• [Problem set]:
1. In the article below about Andre Braugher's death, rewrite the paragraph beginning "Braugher was best known for his roles" as a short bulleted list that keeps its main facts.
2. Write a continuation of the article below about Andre Braugher's death, starting after its last sentence.
┌─ Supplied passage
“Homicide: Life on the Street” and “Brooklyn Nine-Nine” actor Andre Braugher’s cause of death has been revealed as lung cancer.
Braugher was diagnosed a few months before his death earlier this week at the age of 61, his publicist Jennifer Allen told The New York Times on Thursday.
Allen confirmed the news of Braugher’s death on Monday to TheWrap saying he died after a brief illness. According to a New York Times Magazine profile from 2014, Braugher had “stopped drinking alcohol and smoking years ago.”
Braugher was best known for his roles as a police officer on both the 1990s NBC series “Homicide: Life on the Street” and Fox sitcom “Brooklyn Nine-Nine” which later moved to NBC. His performance as Baltimore Detective Frank Pembleton, who eeked out confessions from some of the toughest criminals to crack on “Homicide,” garnered him the first of two Emmys in 1998.
Later on in his extensive career, Braugher brought stern Captain Raymond Holt to life on “Brooklyn Nine-Nine,” for which he received four Emmy nods and won two Critics Choice awards.
└─
┌─ Record excerpts
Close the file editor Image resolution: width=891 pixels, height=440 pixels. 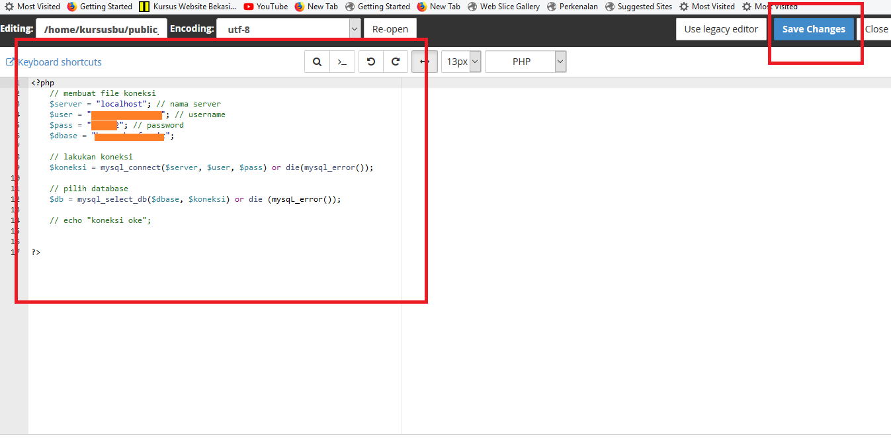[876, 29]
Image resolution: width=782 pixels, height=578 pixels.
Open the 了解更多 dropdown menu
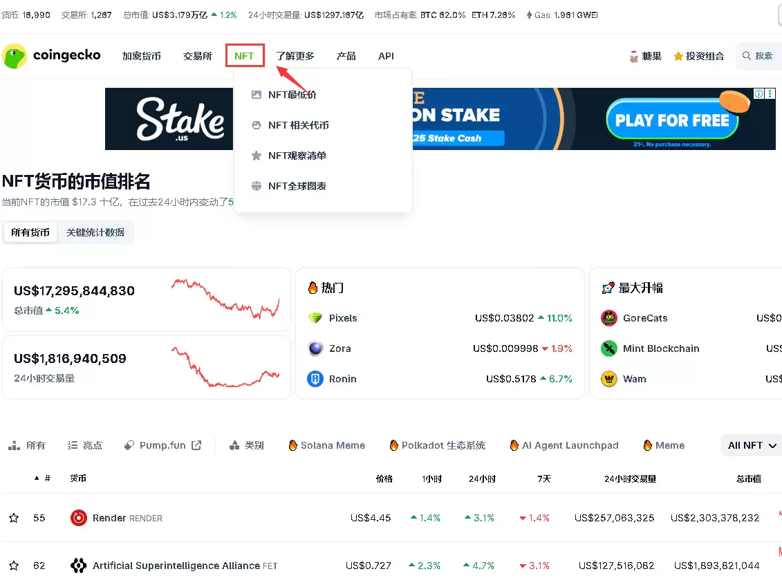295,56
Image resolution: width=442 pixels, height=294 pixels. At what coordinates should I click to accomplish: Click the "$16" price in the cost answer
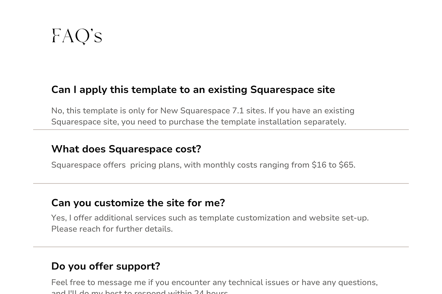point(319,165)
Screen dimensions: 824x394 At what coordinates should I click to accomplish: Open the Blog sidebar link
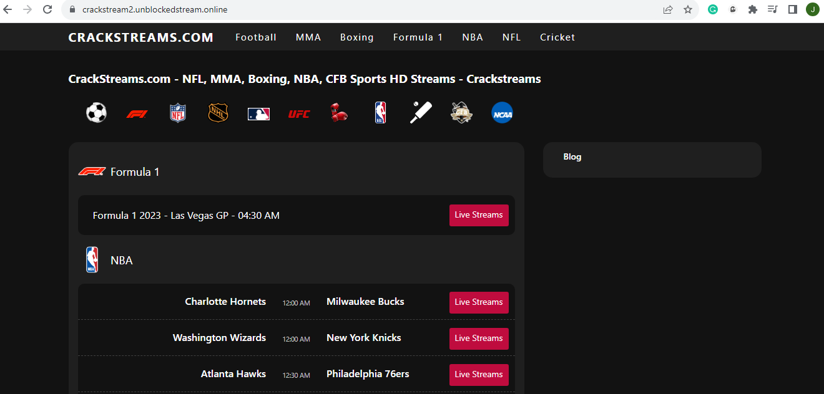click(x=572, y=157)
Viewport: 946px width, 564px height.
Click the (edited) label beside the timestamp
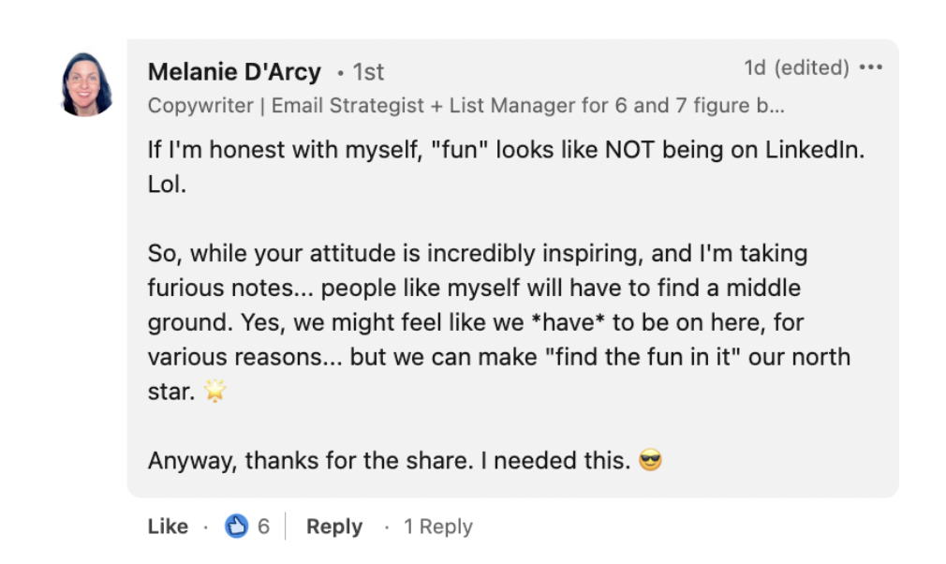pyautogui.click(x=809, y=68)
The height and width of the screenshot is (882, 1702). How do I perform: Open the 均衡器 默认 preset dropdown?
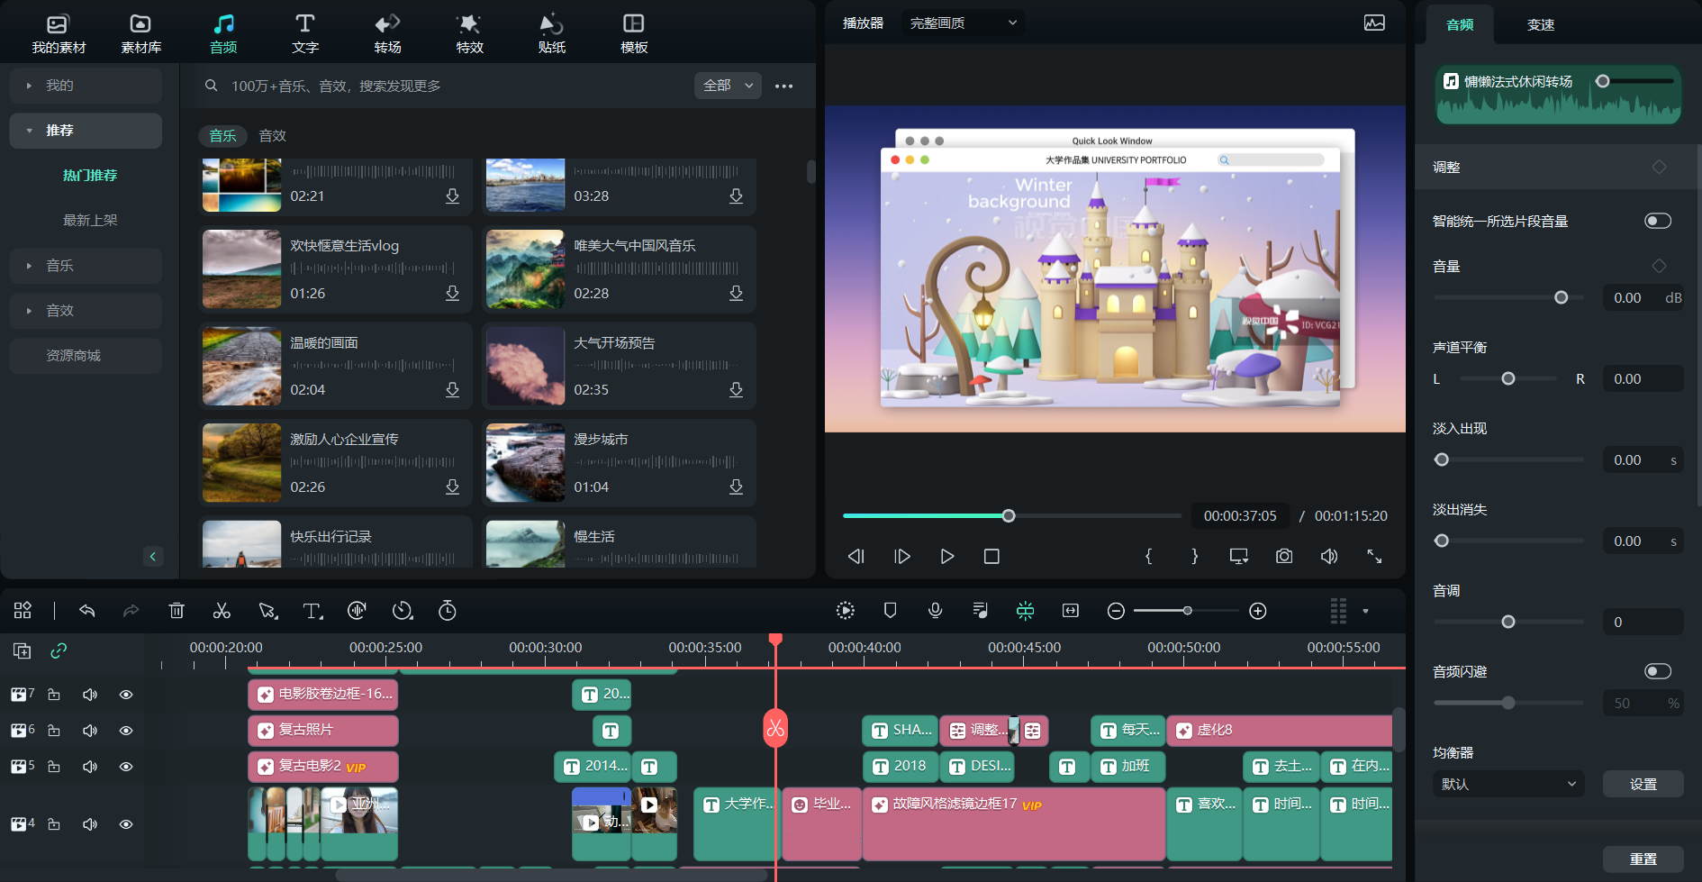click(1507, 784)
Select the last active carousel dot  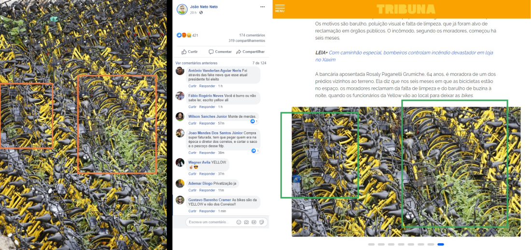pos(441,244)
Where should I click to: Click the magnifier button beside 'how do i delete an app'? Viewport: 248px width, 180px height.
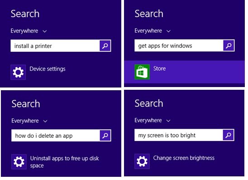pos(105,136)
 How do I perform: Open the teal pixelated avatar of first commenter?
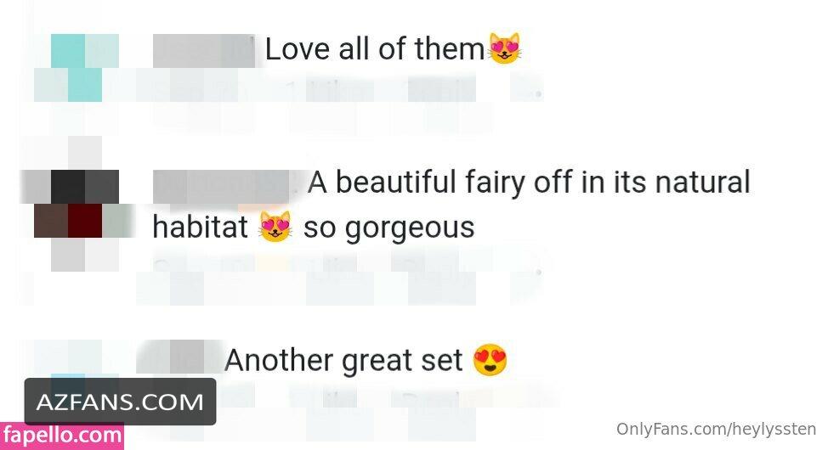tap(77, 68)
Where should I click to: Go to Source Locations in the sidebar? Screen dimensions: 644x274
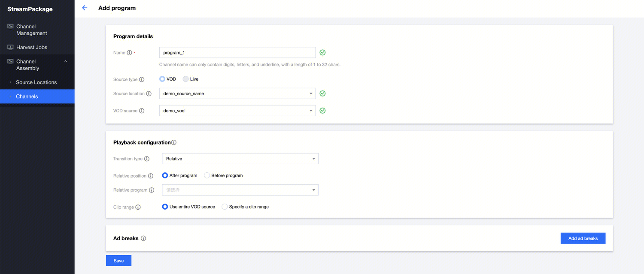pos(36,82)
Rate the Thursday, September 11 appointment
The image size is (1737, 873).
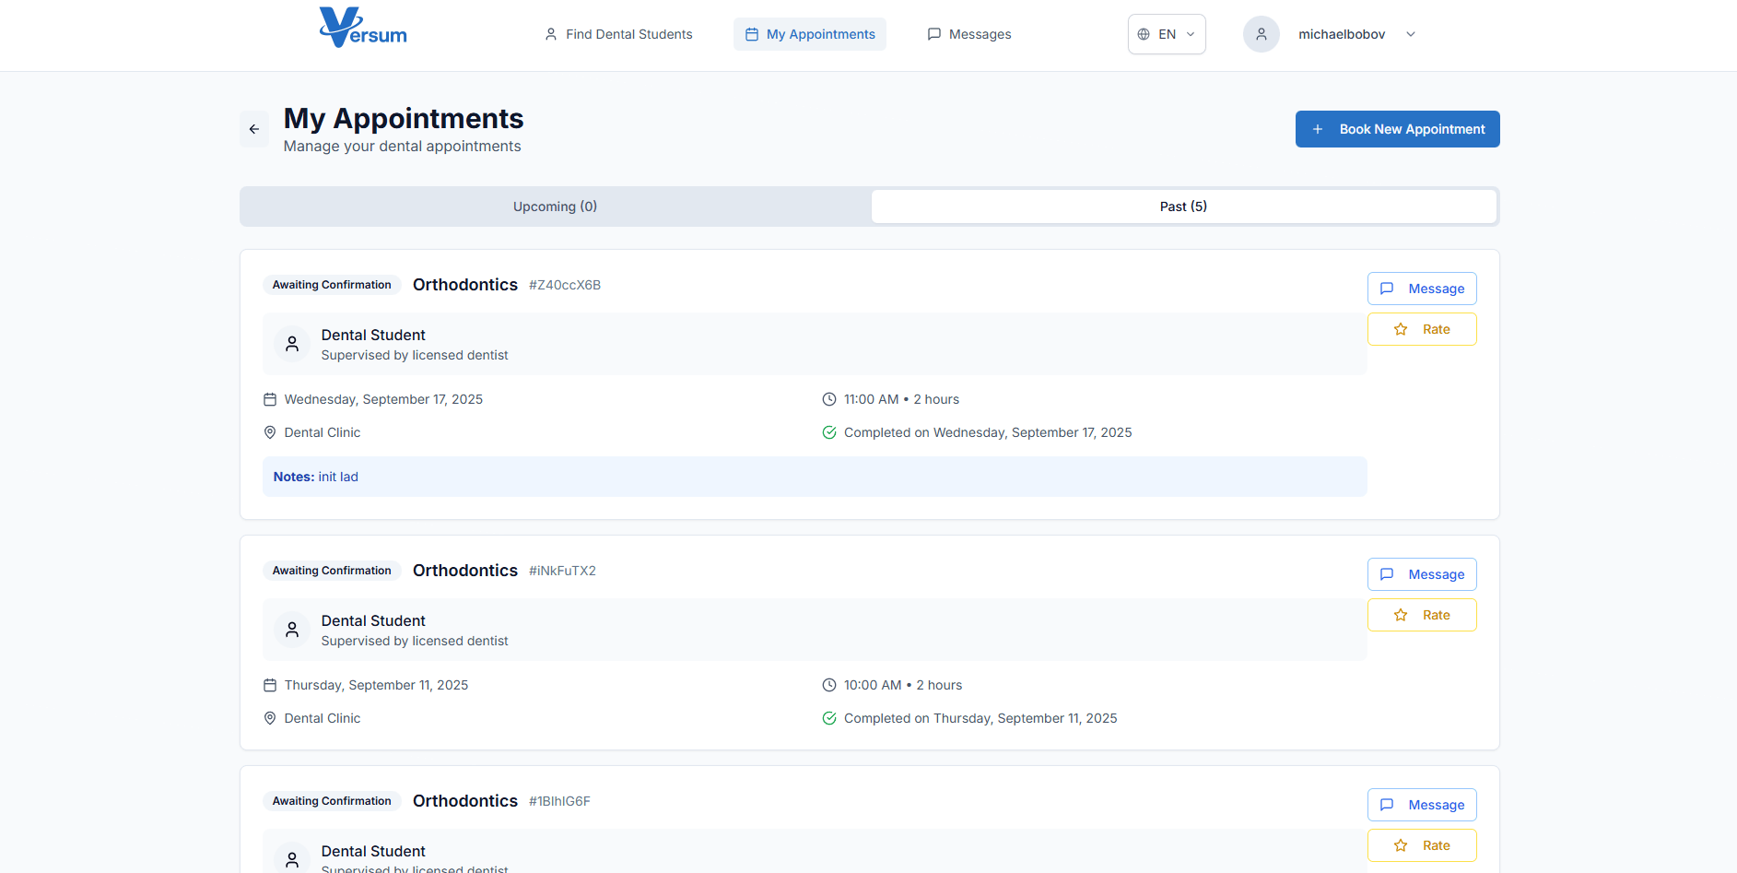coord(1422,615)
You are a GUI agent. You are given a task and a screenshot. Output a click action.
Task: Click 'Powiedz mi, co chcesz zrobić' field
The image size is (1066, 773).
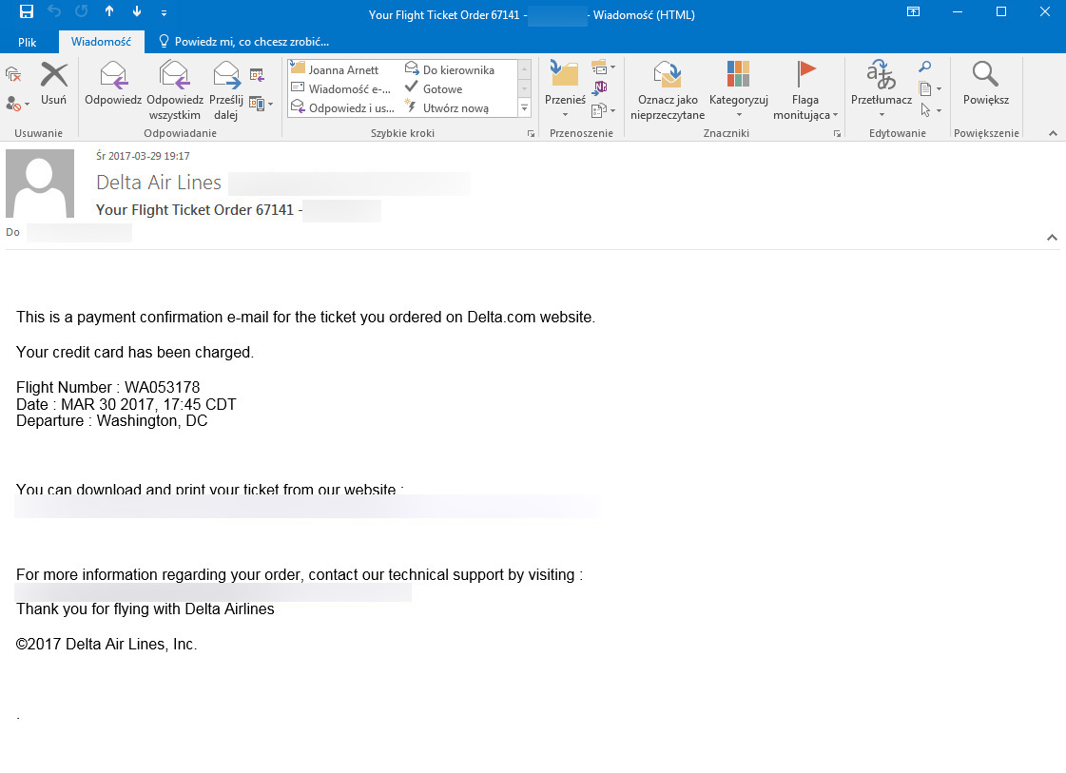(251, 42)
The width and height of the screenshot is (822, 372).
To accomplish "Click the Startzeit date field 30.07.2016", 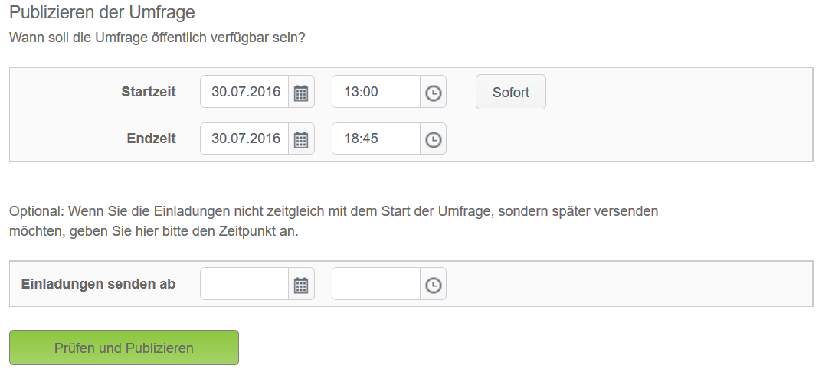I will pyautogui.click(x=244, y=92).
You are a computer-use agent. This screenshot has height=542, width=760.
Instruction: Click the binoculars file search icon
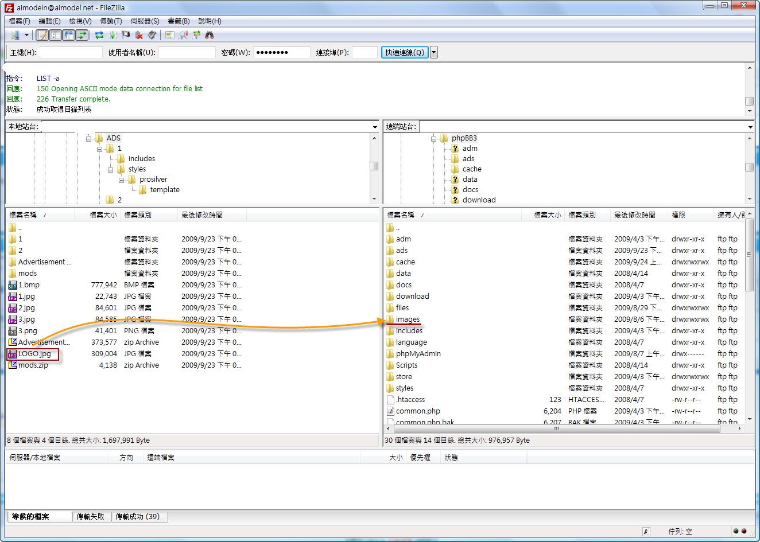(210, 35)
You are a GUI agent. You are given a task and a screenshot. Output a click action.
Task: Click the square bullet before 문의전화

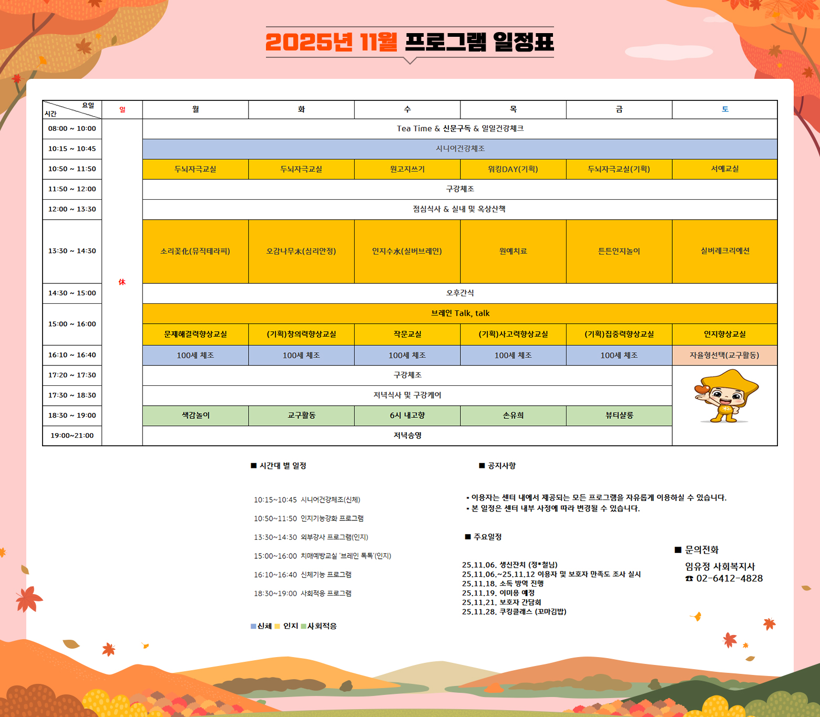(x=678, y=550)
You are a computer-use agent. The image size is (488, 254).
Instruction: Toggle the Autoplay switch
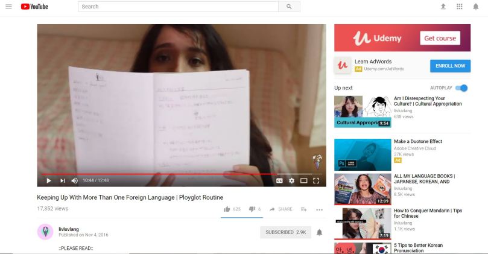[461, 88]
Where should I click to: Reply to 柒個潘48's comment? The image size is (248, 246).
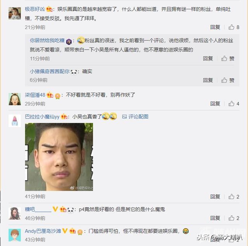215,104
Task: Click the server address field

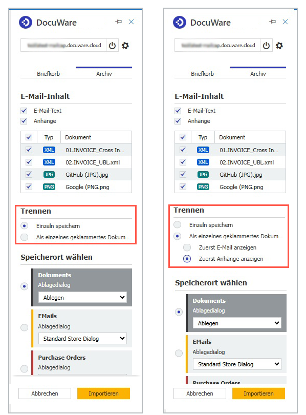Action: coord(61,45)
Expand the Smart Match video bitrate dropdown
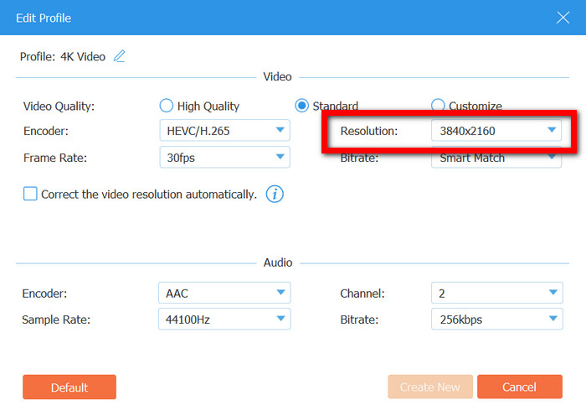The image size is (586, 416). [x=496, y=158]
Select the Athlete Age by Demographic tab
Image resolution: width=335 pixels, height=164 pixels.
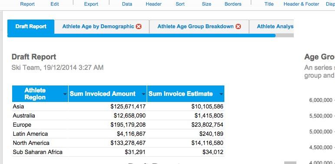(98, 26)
└─
• [Answers by task]:
1.
- Braugher was best known for playing police officers on two series: the 1990s NBC drama "Homicide: Life on the Street" and the Fox sitcom "Brooklyn Nine-Nine," which later moved to NBC.
- On "Homicide," he played Baltimore Detective Frank Pembleton, who drew confessions from some of the hardest criminals to crack.
- That role won him the first of his two Emmys, in 1998.

2.
Most recently, he starred in the sixth and final season of Paramount+’s legal drama “The Good Fight” alongside Christine Baranski and Audra McDonald as showman lawyer and rainmaker Ri’Chard Lane. His first of 11 Emmy nominations acknowledged his role in HBO’s television film “Tuskegee Airman” (1995). In addition to “Homicide,” he netted nominations for his lead role on ABC medical drama “Gideon’s Crossing” from 2000 to 2001 as well as his appearance in 2006’s limited series “Thief.”
Braugher’s breakout role came about in 1989’s Civil War film “Glory” from director Edward Zwick. He appeared as Cpl. Thomas Searles alongside Denzel Washington, who won a Best Supporting Actor Oscar for the movie.